▸ **LISTED RECORDS**:

*****

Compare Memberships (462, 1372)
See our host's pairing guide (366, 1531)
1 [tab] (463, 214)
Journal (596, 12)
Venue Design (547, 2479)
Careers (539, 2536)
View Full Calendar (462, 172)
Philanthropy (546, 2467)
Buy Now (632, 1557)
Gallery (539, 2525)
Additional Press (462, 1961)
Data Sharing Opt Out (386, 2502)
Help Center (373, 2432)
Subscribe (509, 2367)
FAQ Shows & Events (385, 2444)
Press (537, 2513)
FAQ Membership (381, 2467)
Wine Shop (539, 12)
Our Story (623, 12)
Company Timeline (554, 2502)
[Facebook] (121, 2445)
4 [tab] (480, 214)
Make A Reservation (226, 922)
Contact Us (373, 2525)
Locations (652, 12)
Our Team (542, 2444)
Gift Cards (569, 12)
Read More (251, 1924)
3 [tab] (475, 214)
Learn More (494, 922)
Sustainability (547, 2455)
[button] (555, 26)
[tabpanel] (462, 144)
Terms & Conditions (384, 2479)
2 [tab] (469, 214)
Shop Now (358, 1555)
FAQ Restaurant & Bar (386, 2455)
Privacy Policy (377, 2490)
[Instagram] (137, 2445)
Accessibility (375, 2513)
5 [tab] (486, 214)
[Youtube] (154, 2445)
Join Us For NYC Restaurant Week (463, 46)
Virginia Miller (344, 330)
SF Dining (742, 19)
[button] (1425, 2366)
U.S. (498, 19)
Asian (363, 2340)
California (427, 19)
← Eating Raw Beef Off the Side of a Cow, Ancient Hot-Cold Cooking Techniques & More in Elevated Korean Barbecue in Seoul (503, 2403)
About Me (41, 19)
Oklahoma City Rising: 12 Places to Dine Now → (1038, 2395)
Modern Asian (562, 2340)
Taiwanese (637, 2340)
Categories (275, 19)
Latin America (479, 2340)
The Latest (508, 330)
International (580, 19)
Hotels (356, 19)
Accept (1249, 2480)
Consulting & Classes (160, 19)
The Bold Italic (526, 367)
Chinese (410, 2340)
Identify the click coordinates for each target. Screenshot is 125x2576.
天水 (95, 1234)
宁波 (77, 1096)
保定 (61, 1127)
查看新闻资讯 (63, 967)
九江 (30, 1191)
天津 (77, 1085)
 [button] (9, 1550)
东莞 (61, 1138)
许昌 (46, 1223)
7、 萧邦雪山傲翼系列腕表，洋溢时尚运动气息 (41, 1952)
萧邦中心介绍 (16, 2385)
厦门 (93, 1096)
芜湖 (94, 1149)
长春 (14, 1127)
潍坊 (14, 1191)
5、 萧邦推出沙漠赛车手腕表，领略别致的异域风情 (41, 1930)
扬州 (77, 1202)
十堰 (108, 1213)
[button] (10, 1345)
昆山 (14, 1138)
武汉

*****

▸ **EXERCISE OBJECTIVE**: In the entries above, find the line holding "Subscribe (509, 2367)" and the line holding "[Instagram] (137, 2445)", then retype exactly those two lines and every line between them, and nothing else.

▸ **ANSWER SPACE**:
Subscribe (509, 2367)
FAQ Shows & Events (385, 2444)
Press (537, 2513)
FAQ Membership (381, 2467)
Wine Shop (539, 12)
Our Story (623, 12)
Company Timeline (554, 2502)
[Facebook] (121, 2445)
4 [tab] (480, 214)
Make A Reservation (226, 922)
Contact Us (373, 2525)
Locations (652, 12)
Our Team (542, 2444)
Gift Cards (569, 12)
Read More (251, 1924)
3 [tab] (475, 214)
Learn More (494, 922)
Sustainability (547, 2455)
[button] (555, 26)
[tabpanel] (462, 144)
Terms & Conditions (384, 2479)
2 [tab] (469, 214)
Shop Now (358, 1555)
FAQ Restaurant & Bar (386, 2455)
Privacy Policy (377, 2490)
[Instagram] (137, 2445)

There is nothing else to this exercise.